- [Provided passage]
§

= Littlewood's 4/3 inequality =

In mathematical analysis, Littlewood's 4/3 inequality, named after John Edensor Littlewood, is an inequality that holds for every complex-valued bilinear form defined on $c_0$, the Banach space of scalar sequences that converge to zero.

Precisely, let $B:c_0\times c_0 \to \mathbb{C}$ or $\mathbb{R}$
be a bilinear form. Then the following holds:

$\left( \sum_{i,j=1}^\infty |B(e_i,e_j)|^{4/3} \right)^{3/4} \le \sqrt{2} \| B \|,$

where
$\| B \| = \sup \{|B(x_1,x_2)|: \|x_i\|_\infty \le 1 \}.$

The exponent 4/3 is optimal, i.e., cannot be improved by a smaller exponent. It is also known that for real scalars the aforementioned constant is sharp.

§

- [Data rows]
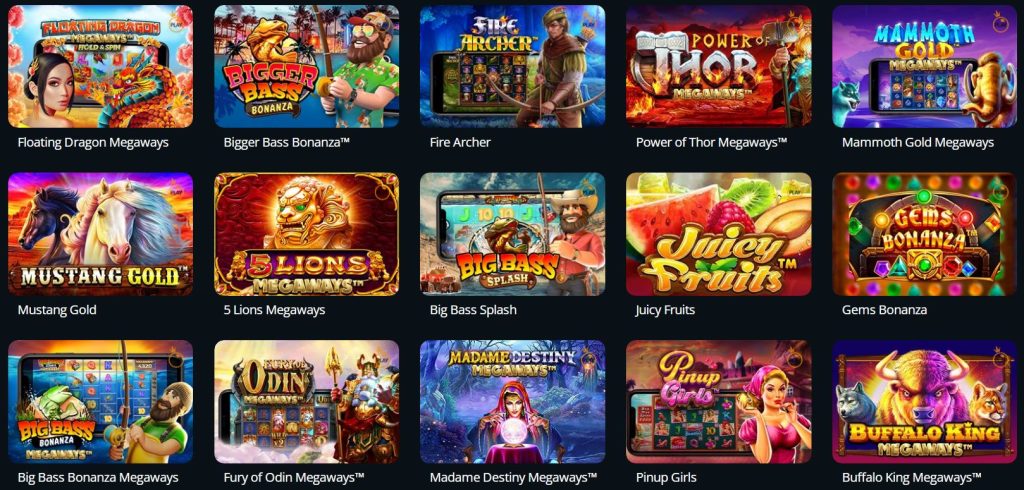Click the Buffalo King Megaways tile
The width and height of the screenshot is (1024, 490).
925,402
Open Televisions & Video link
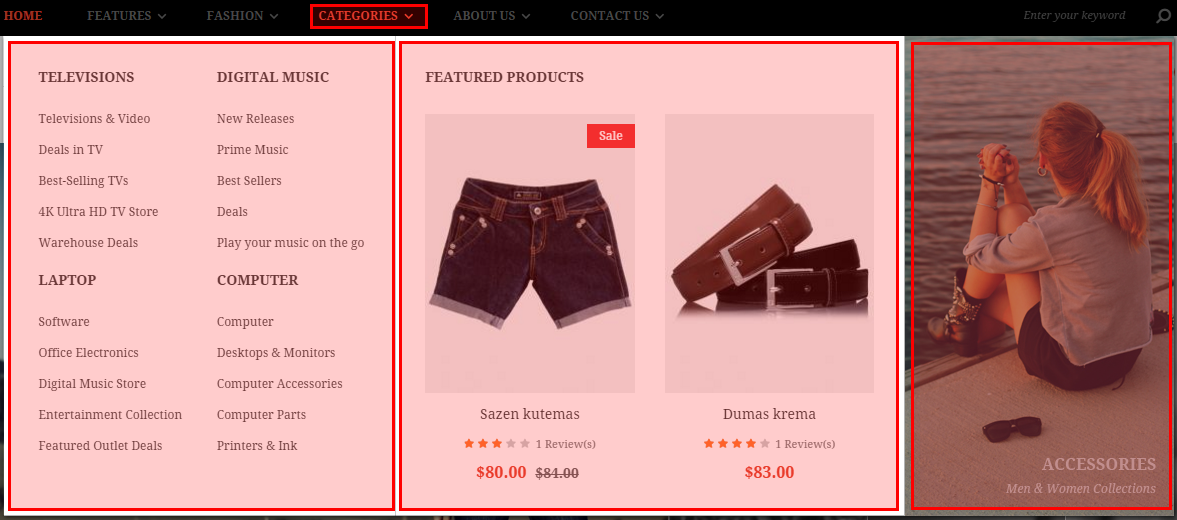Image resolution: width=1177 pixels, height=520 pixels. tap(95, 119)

§

- [Instructions]
[1] From the Littlewood inequality article, echo the stretch from "Precisely, let $B:c_0\times" through "constant is sharp.".
[2] In the Littlewood inequality article, what is stated about the exponent 4/3?

- [Responses to the tasks]
[1]
Precisely, let $B:c_0\times c_0 \to \mathbb{C}$ or $\mathbb{R}$
be a bilinear form. Then the following holds:

$\left( \sum_{i,j=1}^\infty |B(e_i,e_j)|^{4/3} \right)^{3/4} \le \sqrt{2} \| B \|,$

where
$\| B \| = \sup \{|B(x_1,x_2)|: \|x_i\|_\infty \le 1 \}.$

The exponent 4/3 is optimal, i.e., cannot be improved by a smaller exponent. It is also known that for real scalars the aforementioned constant is sharp.

[2] It is optimal and cannot be improved by a smaller exponent.